Photo by Majdi Fathi/TPS on 14 May, 2023

Israel Reopens Kerem Shalom Crossing to Aid Deliveries

Public By Pesach Benson • 8 May, 2024

Jerusalem, 8 May, 2024 (TPS) -- Israel reopened the Kerem Shalom border crossing to humanitarian aid deliveries on Wednesday morning for the first time since a deadly rocket barrage on Sunday.

“Trucks from Egypt carrying humanitarian aid, including food, water, shelter equipment, medicine, and medical equipment donated by the international community are already arriving at the crossing,” said the Coordination of Government Activities in the Territories (COGAT), a unit within the Defense Ministry responsible for overseeing humanitarian aid deliveries.

“After a thorough security inspection by the security personnel of the Ministry of Defense Crossing Authority, the equipment will be transferred to the Gazan side of the crossing,” the statement added.

Of all the Gaza border crossings, Kerem Shalom is equipped to handle the most humanitarian aid trucks daily.

The crossing was closed after four soldiers were killed in a Hamas rocket barrage.

Kerem Shalom’s reopening came one day after Israeli forces took control of the Palestinian side of the Rafah border crossing with Egypt, as well as a strip of land running the length of the 12 km border.

Some Palestinians in Rafah told The Press of Service of Israel on Tuesday that they believe the Israel Defense Forces will remain for a long time at the border crossing and along the border itself to thwart Hamas weapons smuggling through subterranean tunnels leading into the Sinai.

“In such a case, there is a serious fear that the aid will not arrive, but on the other hand, maybe now that the IDF controls the aid that comes from Rafah, Hamas will not be able to take over,” one Palestinian who found refuge in a hospital told TPS-IL.

The passage of aid deliveries is controversial in Israel.

When Hamas slashed food prices in April, Gaza residents told TPS-IL that the problem wasn’t a lack of food but a shortage of money for families to purchase it.

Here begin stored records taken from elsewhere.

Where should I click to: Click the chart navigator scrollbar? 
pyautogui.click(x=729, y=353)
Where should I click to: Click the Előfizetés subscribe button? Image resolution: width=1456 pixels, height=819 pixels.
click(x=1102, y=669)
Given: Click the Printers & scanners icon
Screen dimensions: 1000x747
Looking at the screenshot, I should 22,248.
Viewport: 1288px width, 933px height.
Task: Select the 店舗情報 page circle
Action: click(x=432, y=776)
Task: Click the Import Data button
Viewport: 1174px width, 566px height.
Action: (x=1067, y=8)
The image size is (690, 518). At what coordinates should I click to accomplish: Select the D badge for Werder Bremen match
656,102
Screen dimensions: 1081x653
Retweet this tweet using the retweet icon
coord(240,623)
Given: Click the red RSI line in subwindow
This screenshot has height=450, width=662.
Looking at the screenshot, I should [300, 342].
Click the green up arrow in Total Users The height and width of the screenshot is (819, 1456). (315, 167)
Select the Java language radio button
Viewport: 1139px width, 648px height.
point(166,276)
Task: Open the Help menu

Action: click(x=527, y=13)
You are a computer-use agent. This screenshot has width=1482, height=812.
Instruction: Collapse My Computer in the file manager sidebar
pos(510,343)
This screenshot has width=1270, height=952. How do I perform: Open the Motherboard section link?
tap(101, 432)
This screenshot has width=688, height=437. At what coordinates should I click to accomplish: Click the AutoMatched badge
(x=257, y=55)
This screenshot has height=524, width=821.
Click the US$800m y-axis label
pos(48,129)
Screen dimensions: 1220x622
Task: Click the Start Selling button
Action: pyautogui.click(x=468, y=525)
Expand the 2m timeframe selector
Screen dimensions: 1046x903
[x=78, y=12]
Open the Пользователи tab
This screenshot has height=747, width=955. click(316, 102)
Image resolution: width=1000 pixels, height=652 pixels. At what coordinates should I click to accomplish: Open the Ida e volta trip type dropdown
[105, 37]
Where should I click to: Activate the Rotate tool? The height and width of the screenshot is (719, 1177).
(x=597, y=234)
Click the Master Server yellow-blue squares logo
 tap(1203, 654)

“Don’t feed Hamas” is a common chant at Israeli demonstrations against humanitarian aid deliveries, and the families of hostages have called on the government to leverage the aid for information, access, and freedom of their captive loved ones.

At least 1,200 people were killed and 240 Israelis and foreigners were taken hostage in Hamas’s attacks on Israeli communities near the Gaza border on October 7. Around 30 of the remaining 133 hostages are believed dead.